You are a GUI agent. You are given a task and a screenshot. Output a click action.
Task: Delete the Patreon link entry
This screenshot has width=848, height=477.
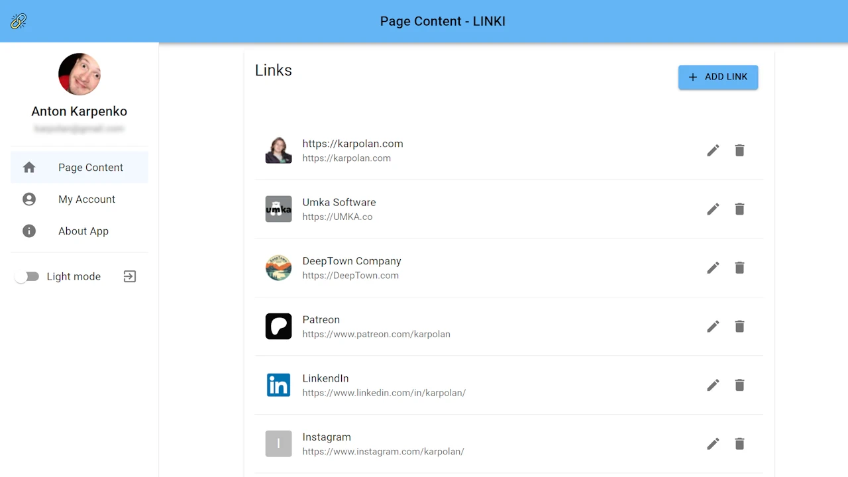click(739, 326)
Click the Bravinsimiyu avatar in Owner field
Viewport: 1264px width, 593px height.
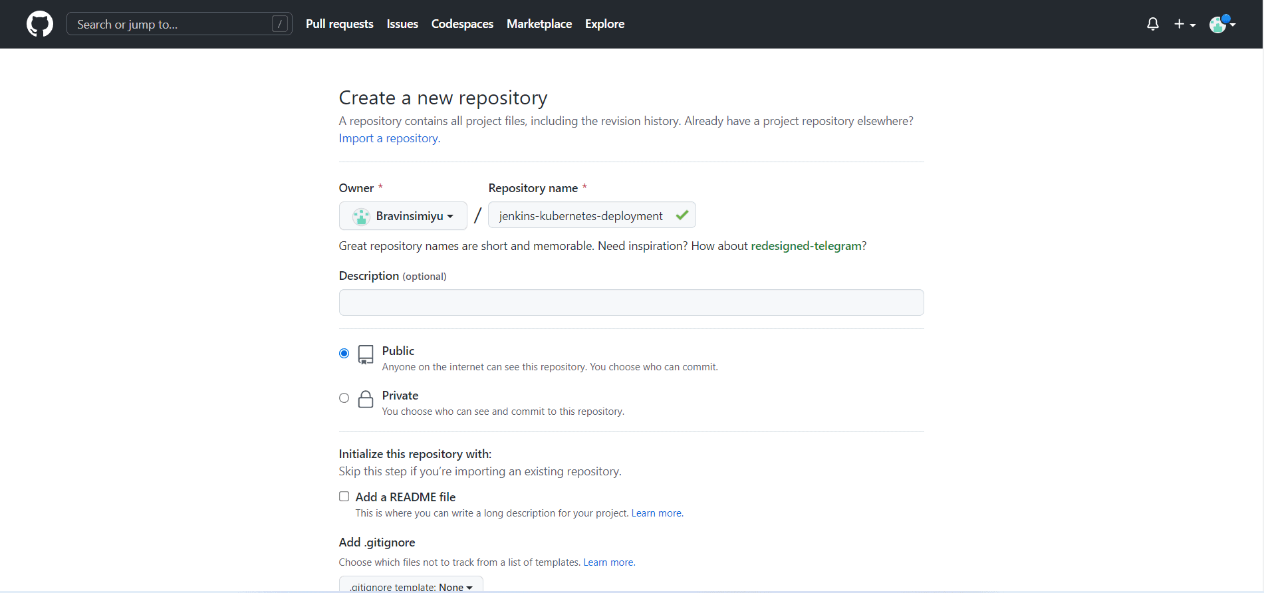coord(361,216)
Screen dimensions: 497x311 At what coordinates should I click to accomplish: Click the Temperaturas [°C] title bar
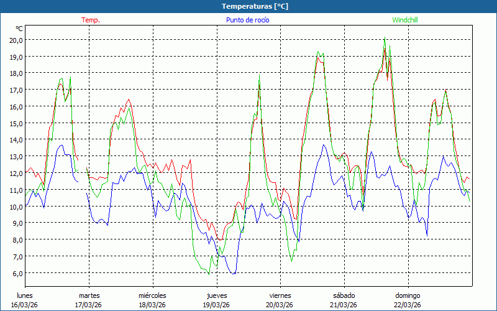click(x=249, y=6)
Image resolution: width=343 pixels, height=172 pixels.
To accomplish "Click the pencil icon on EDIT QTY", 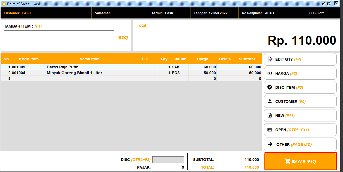I will click(x=270, y=59).
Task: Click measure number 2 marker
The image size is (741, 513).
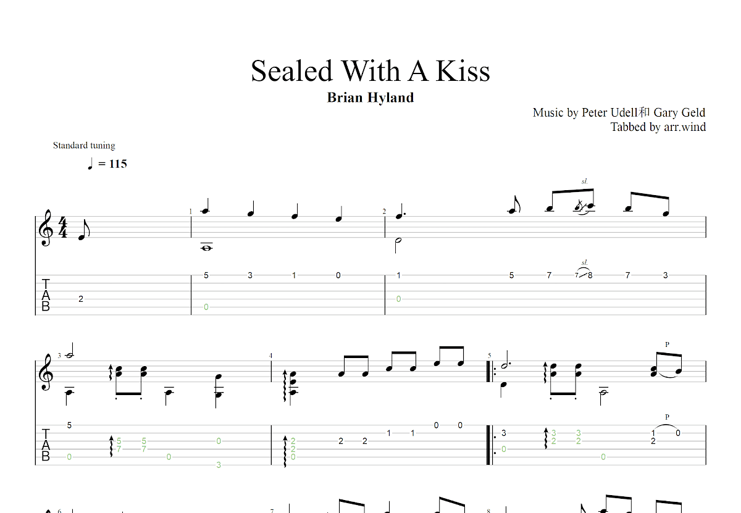Action: click(384, 212)
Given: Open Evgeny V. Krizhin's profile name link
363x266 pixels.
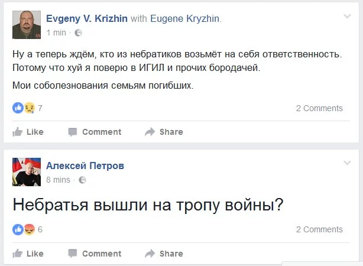Looking at the screenshot, I should pyautogui.click(x=86, y=19).
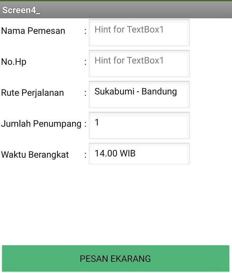Click the Screen4_ title text
The width and height of the screenshot is (232, 273).
pos(21,10)
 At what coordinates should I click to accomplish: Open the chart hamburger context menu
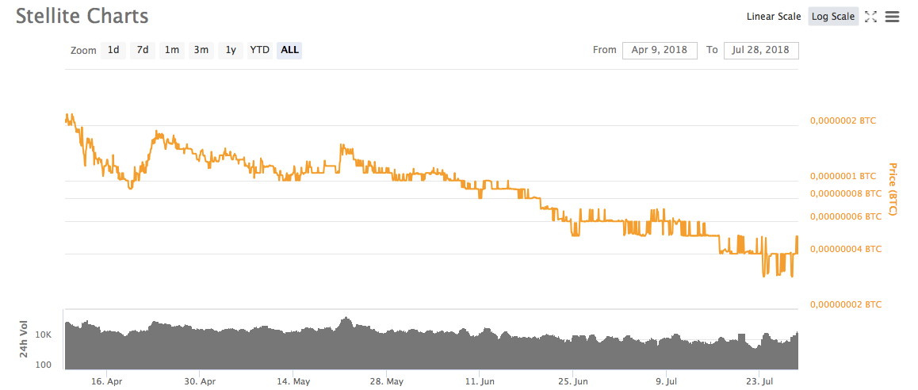click(892, 17)
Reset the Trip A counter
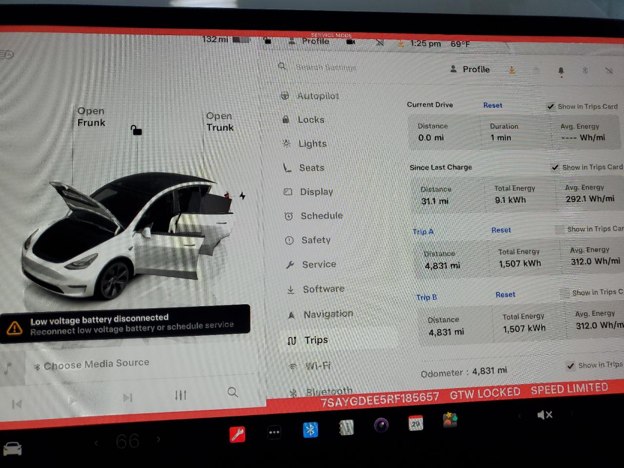 [x=501, y=230]
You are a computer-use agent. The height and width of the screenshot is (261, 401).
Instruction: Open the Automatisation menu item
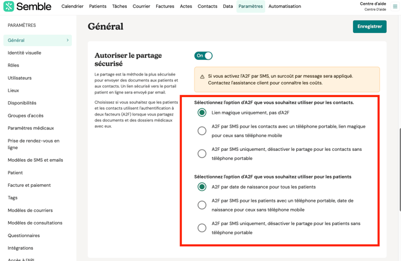(x=285, y=7)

....

**Your goal**
Counting only lines that contain the word "agent", give the number found in the data, and nothing else.

**Result below**
2